Instructions to follow
Hunt for the word "agent" across the entries below, copying each line that holds it.

Extracted records
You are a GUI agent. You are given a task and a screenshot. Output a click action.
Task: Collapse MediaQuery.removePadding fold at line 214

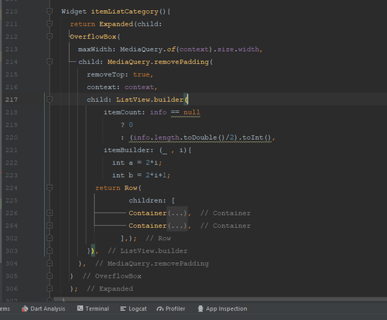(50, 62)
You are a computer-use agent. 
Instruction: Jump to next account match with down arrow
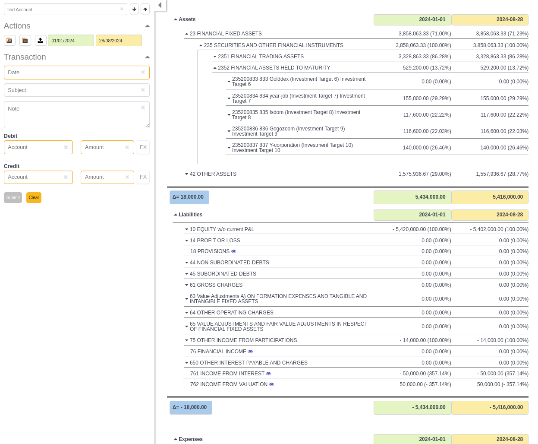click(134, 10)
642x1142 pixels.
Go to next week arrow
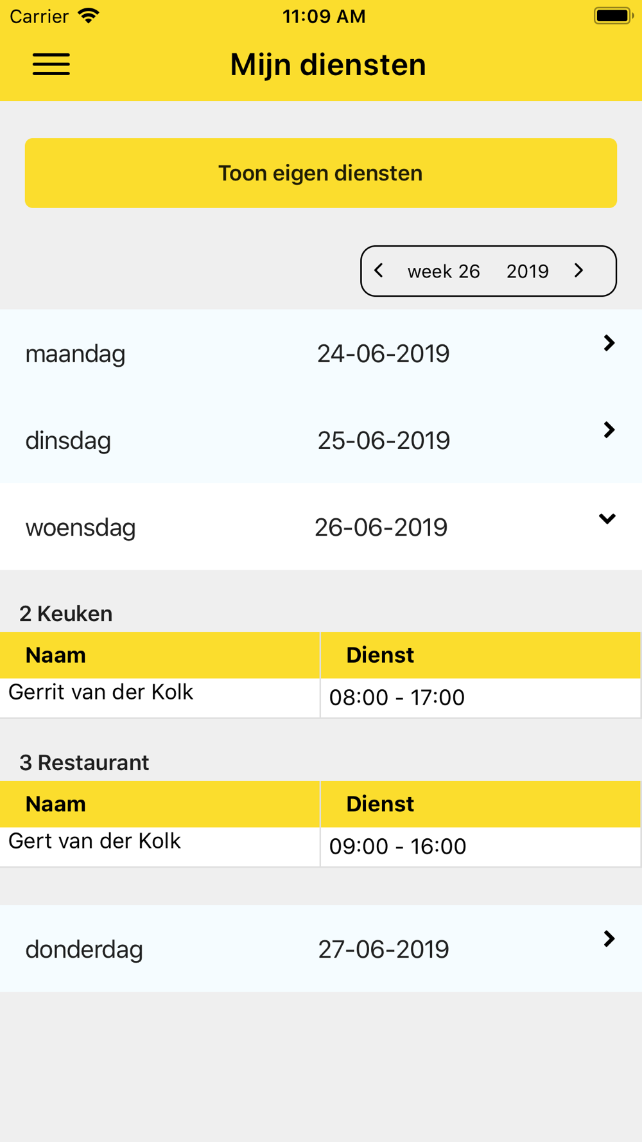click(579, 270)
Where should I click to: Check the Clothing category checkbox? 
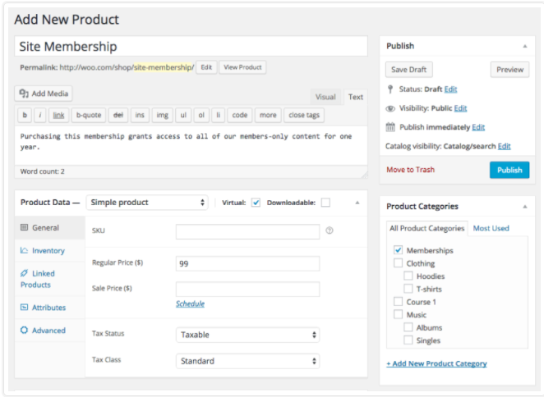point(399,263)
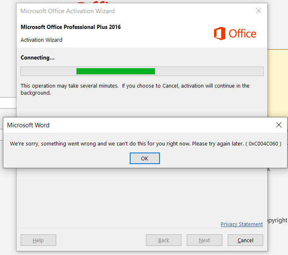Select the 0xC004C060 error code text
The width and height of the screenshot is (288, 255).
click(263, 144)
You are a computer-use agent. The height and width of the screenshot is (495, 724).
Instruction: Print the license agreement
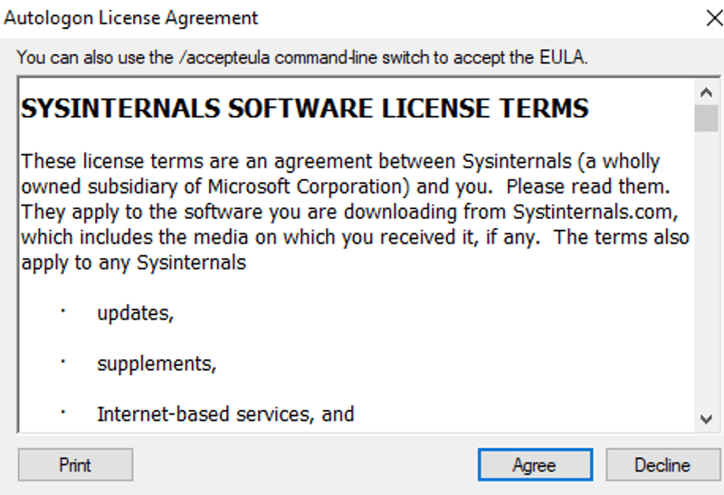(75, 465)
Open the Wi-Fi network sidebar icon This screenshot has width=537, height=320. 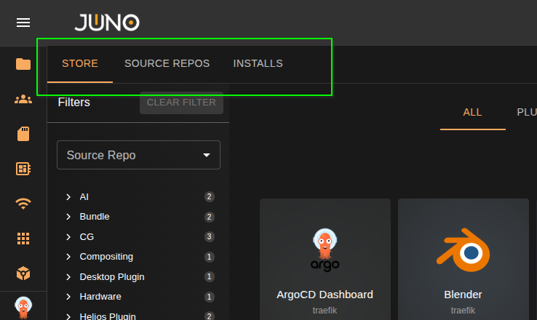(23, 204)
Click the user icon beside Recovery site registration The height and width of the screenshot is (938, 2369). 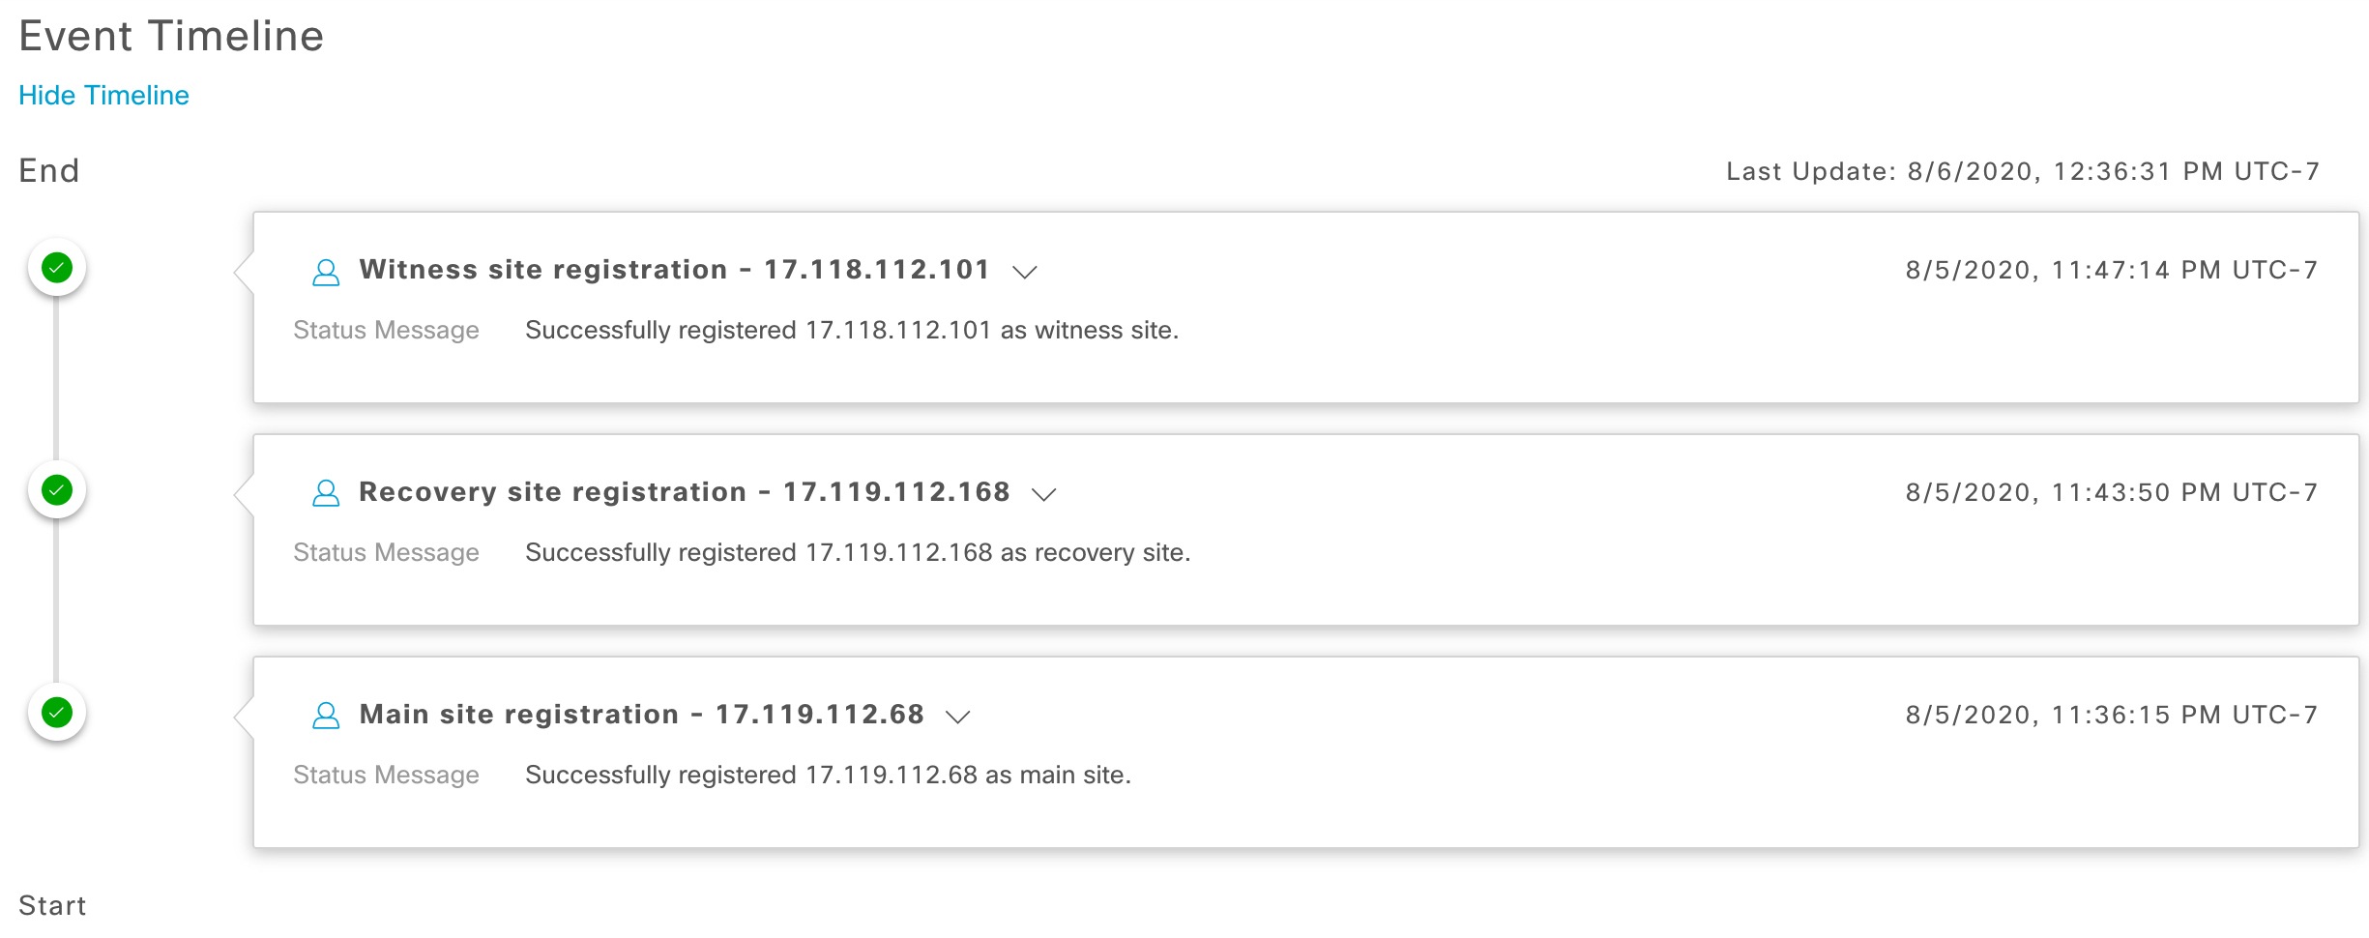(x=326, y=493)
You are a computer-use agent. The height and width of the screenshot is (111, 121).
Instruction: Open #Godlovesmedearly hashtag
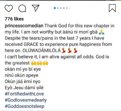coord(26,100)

Completed task
You are a GUI agent. You are given a task and a screenshot. Output a click action.
You are a computer-use agent. 
You are a computer-use agent. The height and width of the screenshot is (495, 724).
You are a computer-use agent. The height and width of the screenshot is (111, 121).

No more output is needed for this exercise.